Exercise directions :: Please collect every line in the items below that contains the word "Select". Case counts.

(Saved data entries)
* * * * * * * * *

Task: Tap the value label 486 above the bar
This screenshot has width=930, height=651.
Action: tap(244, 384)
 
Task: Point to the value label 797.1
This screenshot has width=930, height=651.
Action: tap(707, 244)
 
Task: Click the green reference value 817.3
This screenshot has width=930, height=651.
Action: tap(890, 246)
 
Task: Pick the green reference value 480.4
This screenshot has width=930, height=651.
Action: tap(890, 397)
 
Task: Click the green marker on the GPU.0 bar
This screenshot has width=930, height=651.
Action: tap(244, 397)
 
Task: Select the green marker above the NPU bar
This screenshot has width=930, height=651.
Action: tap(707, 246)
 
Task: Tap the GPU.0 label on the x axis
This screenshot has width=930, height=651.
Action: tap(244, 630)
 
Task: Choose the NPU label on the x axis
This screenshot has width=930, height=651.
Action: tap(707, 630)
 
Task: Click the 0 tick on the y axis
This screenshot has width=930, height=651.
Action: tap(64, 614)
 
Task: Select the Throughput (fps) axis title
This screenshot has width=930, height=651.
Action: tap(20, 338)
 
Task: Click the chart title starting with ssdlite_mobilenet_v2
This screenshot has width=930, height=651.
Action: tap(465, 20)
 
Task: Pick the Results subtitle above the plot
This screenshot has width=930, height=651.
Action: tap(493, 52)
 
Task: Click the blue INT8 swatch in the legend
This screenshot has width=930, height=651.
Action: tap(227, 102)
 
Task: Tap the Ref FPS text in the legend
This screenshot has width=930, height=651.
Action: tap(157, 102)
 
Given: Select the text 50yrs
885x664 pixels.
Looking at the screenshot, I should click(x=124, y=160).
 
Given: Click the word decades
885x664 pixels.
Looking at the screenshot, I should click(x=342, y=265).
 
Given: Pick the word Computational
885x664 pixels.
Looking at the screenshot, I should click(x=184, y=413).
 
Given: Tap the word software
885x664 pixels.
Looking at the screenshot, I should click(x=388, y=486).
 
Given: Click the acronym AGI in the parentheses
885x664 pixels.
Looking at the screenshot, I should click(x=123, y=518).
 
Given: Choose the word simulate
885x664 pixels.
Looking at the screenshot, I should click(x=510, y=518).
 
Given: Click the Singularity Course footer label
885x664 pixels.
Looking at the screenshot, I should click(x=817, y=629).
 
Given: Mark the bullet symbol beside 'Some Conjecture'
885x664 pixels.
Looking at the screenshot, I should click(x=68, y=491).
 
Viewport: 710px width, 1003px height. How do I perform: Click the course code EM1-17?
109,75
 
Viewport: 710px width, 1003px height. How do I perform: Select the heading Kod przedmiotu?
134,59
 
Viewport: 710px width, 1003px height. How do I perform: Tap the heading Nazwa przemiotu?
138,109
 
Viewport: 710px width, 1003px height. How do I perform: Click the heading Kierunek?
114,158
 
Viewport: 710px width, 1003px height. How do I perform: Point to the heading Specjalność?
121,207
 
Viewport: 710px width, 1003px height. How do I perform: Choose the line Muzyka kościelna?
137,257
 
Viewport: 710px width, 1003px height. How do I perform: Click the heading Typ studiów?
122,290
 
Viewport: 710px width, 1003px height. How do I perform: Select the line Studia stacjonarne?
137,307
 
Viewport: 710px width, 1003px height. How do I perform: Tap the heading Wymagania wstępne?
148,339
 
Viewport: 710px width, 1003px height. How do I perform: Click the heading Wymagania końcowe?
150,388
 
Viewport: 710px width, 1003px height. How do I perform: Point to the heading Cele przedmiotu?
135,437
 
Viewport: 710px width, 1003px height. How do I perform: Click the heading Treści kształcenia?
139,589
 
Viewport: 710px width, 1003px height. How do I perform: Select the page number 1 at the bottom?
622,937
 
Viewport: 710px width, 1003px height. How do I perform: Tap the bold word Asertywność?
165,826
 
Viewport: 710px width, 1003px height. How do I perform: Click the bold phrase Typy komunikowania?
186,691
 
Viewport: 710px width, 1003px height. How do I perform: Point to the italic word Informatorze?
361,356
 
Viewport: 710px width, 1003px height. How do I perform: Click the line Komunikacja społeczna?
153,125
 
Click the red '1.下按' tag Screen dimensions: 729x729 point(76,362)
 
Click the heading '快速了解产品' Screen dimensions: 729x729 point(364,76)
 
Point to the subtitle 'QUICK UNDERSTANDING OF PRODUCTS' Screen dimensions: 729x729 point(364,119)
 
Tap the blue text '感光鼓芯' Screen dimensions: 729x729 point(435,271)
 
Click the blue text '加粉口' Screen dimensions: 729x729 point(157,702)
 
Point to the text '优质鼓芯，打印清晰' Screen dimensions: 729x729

* * * * * * * * *

Exercise result ::
Task: Select the green marker above the NPU bar
Task: Select the Throughput (fps) axis title
Given: Select the text 50yrs
Viewport: 710px width, 1003px height. How do I perform: Select the heading Kod przedmiotu?
Viewport: 710px width, 1003px height. How do I perform: Select the line Studia stacjonarne?
Viewport: 710px width, 1003px height. How do I perform: Select the page number 1 at the bottom?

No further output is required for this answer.